Your answer needs to include each line of the records in which the string "right" can be found.
[Recorded information Boundary: Start]
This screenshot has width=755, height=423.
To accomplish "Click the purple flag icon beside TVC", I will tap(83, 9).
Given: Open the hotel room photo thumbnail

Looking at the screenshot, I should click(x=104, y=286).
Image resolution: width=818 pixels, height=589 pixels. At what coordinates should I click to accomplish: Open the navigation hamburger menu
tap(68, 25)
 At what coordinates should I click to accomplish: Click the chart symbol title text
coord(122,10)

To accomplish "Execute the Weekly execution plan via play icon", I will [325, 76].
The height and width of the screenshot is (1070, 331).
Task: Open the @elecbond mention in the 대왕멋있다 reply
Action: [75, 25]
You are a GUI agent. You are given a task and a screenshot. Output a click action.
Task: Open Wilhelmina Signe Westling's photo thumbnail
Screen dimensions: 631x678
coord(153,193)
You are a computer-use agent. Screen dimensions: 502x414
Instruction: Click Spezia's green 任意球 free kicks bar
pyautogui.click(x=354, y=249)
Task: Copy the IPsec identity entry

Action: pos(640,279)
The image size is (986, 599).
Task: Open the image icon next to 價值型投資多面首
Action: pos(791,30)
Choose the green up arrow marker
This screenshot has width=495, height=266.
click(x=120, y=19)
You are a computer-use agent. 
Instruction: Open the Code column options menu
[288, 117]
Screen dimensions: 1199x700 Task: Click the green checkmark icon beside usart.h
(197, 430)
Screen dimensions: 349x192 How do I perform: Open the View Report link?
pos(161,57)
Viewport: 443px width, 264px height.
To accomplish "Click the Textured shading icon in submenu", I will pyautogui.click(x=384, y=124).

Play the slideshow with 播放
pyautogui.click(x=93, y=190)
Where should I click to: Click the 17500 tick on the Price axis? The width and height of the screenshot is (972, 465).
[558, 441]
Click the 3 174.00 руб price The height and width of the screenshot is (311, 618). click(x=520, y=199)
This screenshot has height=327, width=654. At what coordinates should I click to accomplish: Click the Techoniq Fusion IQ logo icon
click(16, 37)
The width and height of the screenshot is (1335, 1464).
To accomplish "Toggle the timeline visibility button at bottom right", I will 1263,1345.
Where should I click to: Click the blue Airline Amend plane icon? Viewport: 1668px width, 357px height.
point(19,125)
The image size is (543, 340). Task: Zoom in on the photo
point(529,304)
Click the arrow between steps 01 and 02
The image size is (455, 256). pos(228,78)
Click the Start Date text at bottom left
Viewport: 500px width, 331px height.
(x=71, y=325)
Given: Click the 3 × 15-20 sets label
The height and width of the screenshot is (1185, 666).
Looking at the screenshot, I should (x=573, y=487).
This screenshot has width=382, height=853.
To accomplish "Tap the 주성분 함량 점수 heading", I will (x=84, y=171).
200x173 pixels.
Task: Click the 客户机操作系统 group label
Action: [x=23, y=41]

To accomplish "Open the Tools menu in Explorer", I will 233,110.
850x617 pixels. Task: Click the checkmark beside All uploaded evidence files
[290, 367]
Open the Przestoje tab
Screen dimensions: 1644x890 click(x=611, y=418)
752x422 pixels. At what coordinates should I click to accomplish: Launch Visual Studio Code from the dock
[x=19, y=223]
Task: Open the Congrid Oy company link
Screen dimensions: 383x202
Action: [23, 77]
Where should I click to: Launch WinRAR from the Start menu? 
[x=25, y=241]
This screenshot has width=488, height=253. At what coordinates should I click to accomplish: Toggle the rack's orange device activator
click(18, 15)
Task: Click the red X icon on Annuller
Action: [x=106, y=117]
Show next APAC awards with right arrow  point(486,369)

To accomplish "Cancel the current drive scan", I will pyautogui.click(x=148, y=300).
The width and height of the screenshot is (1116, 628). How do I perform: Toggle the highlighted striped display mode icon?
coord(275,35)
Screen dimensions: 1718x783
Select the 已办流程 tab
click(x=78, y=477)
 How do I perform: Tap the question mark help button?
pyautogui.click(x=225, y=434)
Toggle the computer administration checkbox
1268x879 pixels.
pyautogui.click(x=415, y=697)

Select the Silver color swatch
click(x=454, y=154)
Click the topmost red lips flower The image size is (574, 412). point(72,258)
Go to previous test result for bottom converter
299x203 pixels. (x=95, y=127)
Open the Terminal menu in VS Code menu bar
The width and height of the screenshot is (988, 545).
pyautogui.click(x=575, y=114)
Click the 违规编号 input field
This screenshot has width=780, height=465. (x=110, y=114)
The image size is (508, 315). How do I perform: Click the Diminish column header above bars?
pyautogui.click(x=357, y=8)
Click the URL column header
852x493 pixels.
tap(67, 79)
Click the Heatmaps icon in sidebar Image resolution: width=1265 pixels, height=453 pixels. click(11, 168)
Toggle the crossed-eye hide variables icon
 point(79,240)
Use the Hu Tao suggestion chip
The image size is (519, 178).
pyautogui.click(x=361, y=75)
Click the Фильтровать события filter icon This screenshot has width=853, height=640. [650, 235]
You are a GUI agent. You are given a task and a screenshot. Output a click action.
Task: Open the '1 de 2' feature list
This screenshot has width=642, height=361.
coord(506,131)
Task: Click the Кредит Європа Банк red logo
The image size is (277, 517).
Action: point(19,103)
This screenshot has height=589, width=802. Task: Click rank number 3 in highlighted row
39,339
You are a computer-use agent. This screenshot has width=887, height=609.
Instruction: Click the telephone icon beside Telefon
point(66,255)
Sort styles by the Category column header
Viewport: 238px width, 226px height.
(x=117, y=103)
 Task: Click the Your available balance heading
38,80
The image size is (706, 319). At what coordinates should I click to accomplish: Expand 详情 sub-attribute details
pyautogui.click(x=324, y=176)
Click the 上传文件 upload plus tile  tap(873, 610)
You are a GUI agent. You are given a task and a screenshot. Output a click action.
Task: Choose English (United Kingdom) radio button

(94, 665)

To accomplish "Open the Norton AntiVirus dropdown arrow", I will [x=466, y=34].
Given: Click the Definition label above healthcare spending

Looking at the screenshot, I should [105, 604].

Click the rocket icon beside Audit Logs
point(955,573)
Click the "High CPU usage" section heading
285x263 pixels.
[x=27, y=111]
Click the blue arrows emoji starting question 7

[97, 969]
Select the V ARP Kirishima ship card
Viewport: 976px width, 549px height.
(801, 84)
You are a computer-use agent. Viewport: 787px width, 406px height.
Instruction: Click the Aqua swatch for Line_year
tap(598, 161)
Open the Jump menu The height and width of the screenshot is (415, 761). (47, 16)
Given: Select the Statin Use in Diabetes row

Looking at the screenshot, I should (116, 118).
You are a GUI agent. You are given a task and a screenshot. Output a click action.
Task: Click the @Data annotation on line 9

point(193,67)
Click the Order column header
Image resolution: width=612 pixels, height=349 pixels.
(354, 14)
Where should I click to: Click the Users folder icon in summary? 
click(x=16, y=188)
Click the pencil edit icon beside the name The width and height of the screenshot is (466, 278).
[Recorded information Boundary: End]
- _Answer to the problem_:
To accomplish "Toggle the timeline visibility button at bottom right", I will 1263,1345.
Show next APAC awards with right arrow  point(486,369)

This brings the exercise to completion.